A federal judge dropped the charges against him last April, blaming his actions on a psychotic break brought upon by a negligent Adderall prescription that severely and dangerously interacted with the post-traumatic stress disorder related to his troubled childhood in Iran.
“Everyone is in prison for some reason. He did not injure anybody,” Randall Kallinen, Moghtader’s lawyer, told the San Antonio Current. “He was in there for saying words, and … he was found not guilty by reason of his mental condition.”
GEO is no stranger to allegations and negative press. Since 2012, five guards and other employees have been arrested for crimes such as smuggling contraband, including cell phones and drugs, to inmates, as well as sexually abusing them.

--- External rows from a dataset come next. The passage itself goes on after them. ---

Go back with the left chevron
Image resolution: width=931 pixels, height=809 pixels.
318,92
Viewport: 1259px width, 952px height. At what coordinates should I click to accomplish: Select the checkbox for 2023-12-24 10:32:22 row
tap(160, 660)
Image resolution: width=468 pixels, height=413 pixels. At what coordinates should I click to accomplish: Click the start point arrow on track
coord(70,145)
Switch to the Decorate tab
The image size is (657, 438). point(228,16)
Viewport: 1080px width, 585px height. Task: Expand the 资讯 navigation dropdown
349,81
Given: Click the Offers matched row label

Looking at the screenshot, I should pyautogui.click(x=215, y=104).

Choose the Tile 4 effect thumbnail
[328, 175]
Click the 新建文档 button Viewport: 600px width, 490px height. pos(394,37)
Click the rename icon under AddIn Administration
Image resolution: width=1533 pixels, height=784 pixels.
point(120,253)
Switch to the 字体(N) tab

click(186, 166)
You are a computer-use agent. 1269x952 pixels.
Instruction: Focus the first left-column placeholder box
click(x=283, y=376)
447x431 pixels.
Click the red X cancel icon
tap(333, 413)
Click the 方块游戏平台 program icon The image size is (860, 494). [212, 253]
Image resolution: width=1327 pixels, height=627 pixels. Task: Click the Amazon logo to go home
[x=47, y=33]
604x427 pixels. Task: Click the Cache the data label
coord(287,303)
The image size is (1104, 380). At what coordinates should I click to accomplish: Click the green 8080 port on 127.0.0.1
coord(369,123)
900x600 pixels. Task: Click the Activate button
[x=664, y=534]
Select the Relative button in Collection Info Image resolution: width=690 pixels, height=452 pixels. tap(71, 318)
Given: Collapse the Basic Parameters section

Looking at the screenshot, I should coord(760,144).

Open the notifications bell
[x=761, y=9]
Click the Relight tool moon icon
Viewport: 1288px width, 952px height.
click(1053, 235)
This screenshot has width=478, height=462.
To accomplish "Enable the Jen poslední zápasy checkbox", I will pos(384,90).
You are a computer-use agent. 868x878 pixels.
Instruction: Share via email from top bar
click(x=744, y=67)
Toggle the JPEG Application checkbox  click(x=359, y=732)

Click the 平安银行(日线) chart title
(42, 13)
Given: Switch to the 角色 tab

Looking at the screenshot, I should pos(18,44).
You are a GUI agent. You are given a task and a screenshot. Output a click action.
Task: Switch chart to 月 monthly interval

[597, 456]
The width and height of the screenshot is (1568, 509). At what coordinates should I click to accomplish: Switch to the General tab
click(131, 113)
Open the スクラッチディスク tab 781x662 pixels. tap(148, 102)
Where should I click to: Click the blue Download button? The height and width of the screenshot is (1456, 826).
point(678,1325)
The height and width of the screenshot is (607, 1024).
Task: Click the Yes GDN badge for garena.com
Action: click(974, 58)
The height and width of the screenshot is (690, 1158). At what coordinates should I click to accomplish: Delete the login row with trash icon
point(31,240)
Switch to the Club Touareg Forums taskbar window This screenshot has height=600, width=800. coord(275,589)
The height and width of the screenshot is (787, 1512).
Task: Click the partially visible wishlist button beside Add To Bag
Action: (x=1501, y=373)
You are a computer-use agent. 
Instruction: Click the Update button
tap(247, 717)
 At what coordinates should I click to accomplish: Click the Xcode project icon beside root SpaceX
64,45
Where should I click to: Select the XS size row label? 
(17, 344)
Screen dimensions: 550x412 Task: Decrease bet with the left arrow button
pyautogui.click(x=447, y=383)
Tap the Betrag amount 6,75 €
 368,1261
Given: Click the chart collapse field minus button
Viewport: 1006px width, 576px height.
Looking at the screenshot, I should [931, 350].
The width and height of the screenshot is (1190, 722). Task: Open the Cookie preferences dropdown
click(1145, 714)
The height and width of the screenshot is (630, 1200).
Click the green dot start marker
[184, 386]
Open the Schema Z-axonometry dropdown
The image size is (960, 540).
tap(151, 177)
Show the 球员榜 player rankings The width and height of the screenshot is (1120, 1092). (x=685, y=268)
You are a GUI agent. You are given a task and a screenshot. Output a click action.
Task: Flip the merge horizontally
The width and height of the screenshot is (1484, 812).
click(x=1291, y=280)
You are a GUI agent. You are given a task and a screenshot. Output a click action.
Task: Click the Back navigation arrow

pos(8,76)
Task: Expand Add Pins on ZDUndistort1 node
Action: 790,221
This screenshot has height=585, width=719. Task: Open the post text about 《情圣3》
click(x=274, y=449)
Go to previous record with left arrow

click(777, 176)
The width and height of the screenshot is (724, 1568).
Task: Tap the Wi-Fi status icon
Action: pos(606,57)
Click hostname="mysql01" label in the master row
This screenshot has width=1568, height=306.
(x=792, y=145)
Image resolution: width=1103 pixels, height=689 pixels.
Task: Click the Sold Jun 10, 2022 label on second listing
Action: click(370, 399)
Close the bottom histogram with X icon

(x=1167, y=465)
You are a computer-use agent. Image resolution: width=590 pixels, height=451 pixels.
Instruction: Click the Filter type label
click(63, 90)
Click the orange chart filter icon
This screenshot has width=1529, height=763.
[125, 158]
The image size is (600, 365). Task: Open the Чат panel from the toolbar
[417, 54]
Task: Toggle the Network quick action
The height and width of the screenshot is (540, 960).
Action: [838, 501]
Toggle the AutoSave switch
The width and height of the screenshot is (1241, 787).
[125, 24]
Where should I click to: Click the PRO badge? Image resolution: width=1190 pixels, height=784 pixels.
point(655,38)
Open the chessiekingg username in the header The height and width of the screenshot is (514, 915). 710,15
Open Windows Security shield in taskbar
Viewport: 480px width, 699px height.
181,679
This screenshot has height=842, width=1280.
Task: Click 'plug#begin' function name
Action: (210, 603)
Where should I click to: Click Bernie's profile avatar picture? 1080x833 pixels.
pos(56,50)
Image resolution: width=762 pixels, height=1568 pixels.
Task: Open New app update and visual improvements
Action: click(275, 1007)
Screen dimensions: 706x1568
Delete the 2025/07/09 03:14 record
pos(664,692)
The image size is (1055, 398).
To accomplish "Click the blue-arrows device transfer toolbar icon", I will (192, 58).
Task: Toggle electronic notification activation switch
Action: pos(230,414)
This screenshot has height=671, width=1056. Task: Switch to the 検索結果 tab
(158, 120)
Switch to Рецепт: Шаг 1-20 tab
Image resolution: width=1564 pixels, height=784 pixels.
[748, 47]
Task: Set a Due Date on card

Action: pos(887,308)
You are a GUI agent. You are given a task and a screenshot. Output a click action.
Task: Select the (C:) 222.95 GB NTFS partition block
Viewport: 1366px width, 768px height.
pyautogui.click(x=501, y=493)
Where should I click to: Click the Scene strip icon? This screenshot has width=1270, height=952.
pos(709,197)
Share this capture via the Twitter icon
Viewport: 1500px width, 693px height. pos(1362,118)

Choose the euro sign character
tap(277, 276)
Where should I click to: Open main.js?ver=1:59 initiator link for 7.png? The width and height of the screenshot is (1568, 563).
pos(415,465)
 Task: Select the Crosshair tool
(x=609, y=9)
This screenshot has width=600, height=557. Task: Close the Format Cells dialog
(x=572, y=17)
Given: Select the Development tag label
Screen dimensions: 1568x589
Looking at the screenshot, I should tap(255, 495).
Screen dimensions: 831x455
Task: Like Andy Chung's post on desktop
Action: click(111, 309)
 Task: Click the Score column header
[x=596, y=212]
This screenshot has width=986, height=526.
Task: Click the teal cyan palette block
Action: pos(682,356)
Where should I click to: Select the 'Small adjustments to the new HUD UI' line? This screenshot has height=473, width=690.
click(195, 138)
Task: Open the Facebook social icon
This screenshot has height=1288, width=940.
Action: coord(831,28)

A June report released by Human Rights Watch, the American Civil Liberties Union and other government watchdogs cites medical professionals who say that, since 2012, at least four deaths in GEO prisons across the nation can be attributed to substandard medical care. An August 2016 report issued by the Department of Justice found that GEO’s prisons “had more incidents per capita” than facilities operated by the government as well as competing corrections companies in the areas of “contraband finds” and “lockdowns, guilty findings on inmate discipline charges, positive drug test results and sexual misconduct.”
That DOJ report was cited in an August 2016 memo issued by former Deputy Attorney General Sally Yates that ordered the Bureau of Prisons to begin phasing out the use of private prisons. The next day, GEO Corrections Holdings Inc. donated $100,000 to a pro-Trump super PAC, Rebuilding America Now, and gave another $125,000 one week prior to Trump’s electoral victory.
Two weeks into Jeff Sessions’ career as attorney general, he reversed Yates’ decree. Last April, ICE gave GEO a 10-year, $110 million contract to build and operate a new 1,000-bed immigrant detention center in Conroe, north of Houston.
GEO has given a total of $845,000 to political committees since 2015.
Besides damages for himself, Moghtader seeks a court order for the company to “implement and train employees in the importance of not inciting violence between inmates and not denying inmates access to needed medical care.”